__Description of the task__. Can you give all the records again without altering a single character?

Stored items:
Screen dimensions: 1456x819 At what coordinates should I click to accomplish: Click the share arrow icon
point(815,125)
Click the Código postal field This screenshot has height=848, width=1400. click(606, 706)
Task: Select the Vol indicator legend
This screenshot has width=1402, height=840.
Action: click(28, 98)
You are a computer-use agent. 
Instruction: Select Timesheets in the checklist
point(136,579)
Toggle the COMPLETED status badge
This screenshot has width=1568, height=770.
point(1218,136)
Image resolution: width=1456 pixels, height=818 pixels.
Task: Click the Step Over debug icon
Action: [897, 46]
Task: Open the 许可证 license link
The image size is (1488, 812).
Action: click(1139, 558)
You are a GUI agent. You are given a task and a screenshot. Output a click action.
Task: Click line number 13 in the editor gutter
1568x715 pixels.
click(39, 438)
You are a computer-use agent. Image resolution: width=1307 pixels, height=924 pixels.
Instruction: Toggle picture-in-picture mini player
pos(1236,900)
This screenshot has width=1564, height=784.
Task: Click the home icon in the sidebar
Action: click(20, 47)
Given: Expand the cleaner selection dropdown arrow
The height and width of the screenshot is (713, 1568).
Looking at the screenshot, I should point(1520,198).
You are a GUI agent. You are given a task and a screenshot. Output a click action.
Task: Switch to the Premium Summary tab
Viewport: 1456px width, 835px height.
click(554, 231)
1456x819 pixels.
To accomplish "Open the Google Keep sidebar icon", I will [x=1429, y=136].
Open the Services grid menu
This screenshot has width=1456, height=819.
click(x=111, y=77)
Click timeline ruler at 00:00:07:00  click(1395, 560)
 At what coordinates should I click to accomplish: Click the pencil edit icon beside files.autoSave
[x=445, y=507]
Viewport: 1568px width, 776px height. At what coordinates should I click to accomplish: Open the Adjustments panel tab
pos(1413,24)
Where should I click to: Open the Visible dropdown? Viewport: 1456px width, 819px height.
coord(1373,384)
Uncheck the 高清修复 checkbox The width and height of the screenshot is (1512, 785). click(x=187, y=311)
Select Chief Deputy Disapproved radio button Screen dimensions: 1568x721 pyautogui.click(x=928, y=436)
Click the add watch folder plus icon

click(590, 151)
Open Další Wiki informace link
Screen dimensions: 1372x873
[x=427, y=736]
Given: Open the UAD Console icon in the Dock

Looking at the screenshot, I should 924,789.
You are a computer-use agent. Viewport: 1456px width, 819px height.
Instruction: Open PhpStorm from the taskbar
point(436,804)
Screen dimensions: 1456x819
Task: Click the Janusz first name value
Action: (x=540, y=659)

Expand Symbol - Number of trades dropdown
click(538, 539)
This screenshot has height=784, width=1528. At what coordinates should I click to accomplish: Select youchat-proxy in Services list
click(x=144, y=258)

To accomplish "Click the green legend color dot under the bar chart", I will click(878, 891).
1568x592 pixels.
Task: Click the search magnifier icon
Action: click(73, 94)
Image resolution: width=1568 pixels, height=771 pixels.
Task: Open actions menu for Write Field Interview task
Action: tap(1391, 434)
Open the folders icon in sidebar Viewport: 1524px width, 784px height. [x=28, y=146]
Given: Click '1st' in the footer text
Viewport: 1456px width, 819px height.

__Solution to the problem__.
Screen dimensions: 1456x819 At what coordinates should I click to accomplish: Click the share arrow icon
point(815,125)
Click the Código postal field This screenshot has height=848, width=1400. click(606, 706)
Task: Select the Vol indicator legend
This screenshot has width=1402, height=840.
Action: click(28, 98)
You are a computer-use agent. 
Instruction: Select Timesheets in the checklist
point(136,579)
Toggle the COMPLETED status badge
This screenshot has width=1568, height=770.
point(1218,136)
Image resolution: width=1456 pixels, height=818 pixels.
Task: Click the Step Over debug icon
Action: [897, 46]
Task: Open the 许可证 license link
The image size is (1488, 812).
Action: click(1139, 558)
You are a GUI agent. You are given a task and a screenshot. Output a click action.
Task: Click line number 13 in the editor gutter
1568x715 pixels.
click(39, 438)
You are a computer-use agent. Image resolution: width=1307 pixels, height=924 pixels.
Instruction: Toggle picture-in-picture mini player
pos(1236,900)
This screenshot has width=1564, height=784.
Task: Click the home icon in the sidebar
Action: click(20, 47)
Given: Expand the cleaner selection dropdown arrow
The height and width of the screenshot is (713, 1568).
Looking at the screenshot, I should point(1520,198).
You are a GUI agent. You are given a task and a screenshot. Output a click action.
Task: Switch to the Premium Summary tab
Viewport: 1456px width, 835px height.
click(554, 231)
1456x819 pixels.
To accomplish "Open the Google Keep sidebar icon", I will [x=1429, y=136].
Open the Services grid menu
This screenshot has width=1456, height=819.
click(x=111, y=77)
Click timeline ruler at 00:00:07:00  click(1395, 560)
 At what coordinates should I click to accomplish: Click the pencil edit icon beside files.autoSave
[x=445, y=507]
Viewport: 1568px width, 776px height. At what coordinates should I click to accomplish: Open the Adjustments panel tab
pos(1413,24)
Where should I click to: Open the Visible dropdown? Viewport: 1456px width, 819px height.
coord(1373,384)
Uncheck the 高清修复 checkbox The width and height of the screenshot is (1512, 785). click(x=187, y=311)
Select Chief Deputy Disapproved radio button Screen dimensions: 1568x721 pyautogui.click(x=928, y=436)
Click the add watch folder plus icon

click(590, 151)
Open Další Wiki informace link
Screen dimensions: 1372x873
[x=427, y=736]
Given: Open the UAD Console icon in the Dock

Looking at the screenshot, I should 924,789.
You are a computer-use agent. Viewport: 1456px width, 819px height.
Instruction: Open PhpStorm from the taskbar
point(436,804)
Screen dimensions: 1456x819
Task: Click the Janusz first name value
Action: (x=540, y=659)

Expand Symbol - Number of trades dropdown
click(538, 539)
This screenshot has height=784, width=1528. At what coordinates should I click to accomplish: Select youchat-proxy in Services list
click(x=144, y=258)

To accomplish "Click the green legend color dot under the bar chart", I will click(878, 891).
1568x592 pixels.
Task: Click the search magnifier icon
Action: click(73, 94)
Image resolution: width=1568 pixels, height=771 pixels.
Task: Open actions menu for Write Field Interview task
Action: tap(1391, 434)
Open the folders icon in sidebar Viewport: 1524px width, 784px height. [x=28, y=146]
Given: Click '1st' in the footer text
Viewport: 1456px width, 819px height.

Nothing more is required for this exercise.